To come up with the final projected vote for each state I have to combine all four indexes. Each index is given points which will determine the weight. The fundamentals and expert's ratings are a set number of points. The polling and state similarity index are given points based on the amount of polls they have. More polls will give the higher number of points, but will decrease the state similarity number of points. State similarity points do not affect polling points. Then I weight them based on number of points. For example lets say a states indexes have the following points: Polling - 100, Fundamentals - 80, Experts - 60, and State Similarity - 40. The weights will be as following: Polls - 33.3%, Fundamentals - 26.7%, Experts - 20%, and State Similarity - 13.3%. The final step before simulating the election is finding each states uncertainty. State will more total points the model becomes less uncertain, which will give a lower variance in the simulations for that state.

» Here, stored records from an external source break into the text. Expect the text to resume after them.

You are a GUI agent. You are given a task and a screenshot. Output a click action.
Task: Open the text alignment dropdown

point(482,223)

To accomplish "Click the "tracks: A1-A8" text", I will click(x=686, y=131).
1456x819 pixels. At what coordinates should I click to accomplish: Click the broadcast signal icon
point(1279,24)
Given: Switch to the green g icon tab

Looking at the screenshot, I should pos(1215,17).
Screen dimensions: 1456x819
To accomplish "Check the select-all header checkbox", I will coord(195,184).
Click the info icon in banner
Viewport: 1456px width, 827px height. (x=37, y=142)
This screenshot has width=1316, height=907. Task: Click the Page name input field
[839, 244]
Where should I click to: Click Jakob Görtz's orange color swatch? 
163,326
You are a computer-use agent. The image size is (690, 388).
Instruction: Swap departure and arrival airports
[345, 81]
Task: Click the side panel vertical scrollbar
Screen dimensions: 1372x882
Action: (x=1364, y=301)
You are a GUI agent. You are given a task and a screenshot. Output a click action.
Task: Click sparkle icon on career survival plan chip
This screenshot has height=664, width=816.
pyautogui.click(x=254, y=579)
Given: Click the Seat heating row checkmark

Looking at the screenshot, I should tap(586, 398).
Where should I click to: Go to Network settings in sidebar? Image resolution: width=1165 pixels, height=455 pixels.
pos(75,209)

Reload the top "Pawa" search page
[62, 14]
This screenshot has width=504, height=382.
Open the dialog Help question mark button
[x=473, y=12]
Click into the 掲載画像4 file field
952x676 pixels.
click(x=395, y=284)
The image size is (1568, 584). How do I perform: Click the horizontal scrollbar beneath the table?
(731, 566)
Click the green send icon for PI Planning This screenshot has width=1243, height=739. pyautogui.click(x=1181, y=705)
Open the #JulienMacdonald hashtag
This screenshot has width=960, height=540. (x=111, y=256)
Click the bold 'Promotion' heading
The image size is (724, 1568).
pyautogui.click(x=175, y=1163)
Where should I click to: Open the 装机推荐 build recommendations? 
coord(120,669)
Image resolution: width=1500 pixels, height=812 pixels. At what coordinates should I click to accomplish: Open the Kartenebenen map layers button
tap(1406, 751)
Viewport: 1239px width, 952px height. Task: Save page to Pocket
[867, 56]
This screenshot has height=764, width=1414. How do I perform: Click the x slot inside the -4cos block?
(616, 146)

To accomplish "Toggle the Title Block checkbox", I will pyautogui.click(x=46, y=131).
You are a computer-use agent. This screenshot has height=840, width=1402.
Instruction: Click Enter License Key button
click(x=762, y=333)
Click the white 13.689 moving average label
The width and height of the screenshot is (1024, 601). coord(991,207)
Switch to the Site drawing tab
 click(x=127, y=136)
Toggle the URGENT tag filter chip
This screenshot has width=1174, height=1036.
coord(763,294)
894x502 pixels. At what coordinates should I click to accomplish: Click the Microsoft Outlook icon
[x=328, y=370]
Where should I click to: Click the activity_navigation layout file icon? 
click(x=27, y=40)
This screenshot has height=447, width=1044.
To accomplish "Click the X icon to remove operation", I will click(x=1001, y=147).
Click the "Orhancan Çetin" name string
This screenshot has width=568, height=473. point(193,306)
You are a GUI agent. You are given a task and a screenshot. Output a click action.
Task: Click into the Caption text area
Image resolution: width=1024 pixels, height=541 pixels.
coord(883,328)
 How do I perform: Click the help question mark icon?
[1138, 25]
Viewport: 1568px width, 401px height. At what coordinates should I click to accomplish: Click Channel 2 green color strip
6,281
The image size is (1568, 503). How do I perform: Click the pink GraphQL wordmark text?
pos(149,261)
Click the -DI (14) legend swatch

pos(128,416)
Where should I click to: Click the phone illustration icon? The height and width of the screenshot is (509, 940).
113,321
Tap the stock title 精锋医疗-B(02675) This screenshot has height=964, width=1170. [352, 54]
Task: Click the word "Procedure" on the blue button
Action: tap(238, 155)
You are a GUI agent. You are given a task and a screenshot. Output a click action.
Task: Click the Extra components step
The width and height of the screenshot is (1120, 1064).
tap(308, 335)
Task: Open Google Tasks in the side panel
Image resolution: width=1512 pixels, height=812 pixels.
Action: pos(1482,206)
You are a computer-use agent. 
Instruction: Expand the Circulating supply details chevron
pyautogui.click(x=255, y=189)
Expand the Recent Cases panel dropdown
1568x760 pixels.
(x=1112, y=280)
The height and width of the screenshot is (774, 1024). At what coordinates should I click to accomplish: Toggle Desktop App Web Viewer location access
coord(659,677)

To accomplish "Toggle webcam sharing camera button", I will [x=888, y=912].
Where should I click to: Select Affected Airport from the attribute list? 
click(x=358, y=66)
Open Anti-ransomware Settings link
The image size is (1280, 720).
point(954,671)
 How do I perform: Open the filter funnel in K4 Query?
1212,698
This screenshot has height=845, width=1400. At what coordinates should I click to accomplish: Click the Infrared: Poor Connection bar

The simulation is pretty simple when it comes down to it. I simulate the election 20,000 times to give win percentages and possible outcomes. To simulate the election, I use a monte carlo simulation. I use 61 random numbers, one for each state (+DC) and congressional district, one for each region (Northeast, South, Midewest, and West), and finally one for the nation as a whole, for each candidate. To simulate each state I take that states number, the national number, and the state's region number and combine time to get a final rand number for that state. I then have to adjust the variance calculated from the state to adjust for three random numbers. As if I didn't the variance would be too little as the more random numbers you add together, the more likelyhood of them being closer to .5. If it doesn't make sense,The Central Limit Theorem will explain it a little. This is done for each candidate. It then allocates thats states electoral votes to the candidate with the highest vote share. Finally it adds each candidates electoral votes to see who has 270. If no candidate reaches 270, the simulation gives Trump the win 80% of the time as the republicans control a majority of the state's houses and are gerrymandered in a way where it is almost impossible to flip. And that is pretty much it.
If you have any question reach out to me on twitter @jhkforecasts
January 16,2020: Adjusted the weights of indexes. Expert's weighting becomes weaker. My model will show a small bump in Trump's chances due to fundamentals (right now) favoring Trump more than Experts. I did this as calculating the expert's projected margin is much more of a rough estimate than fundamentals.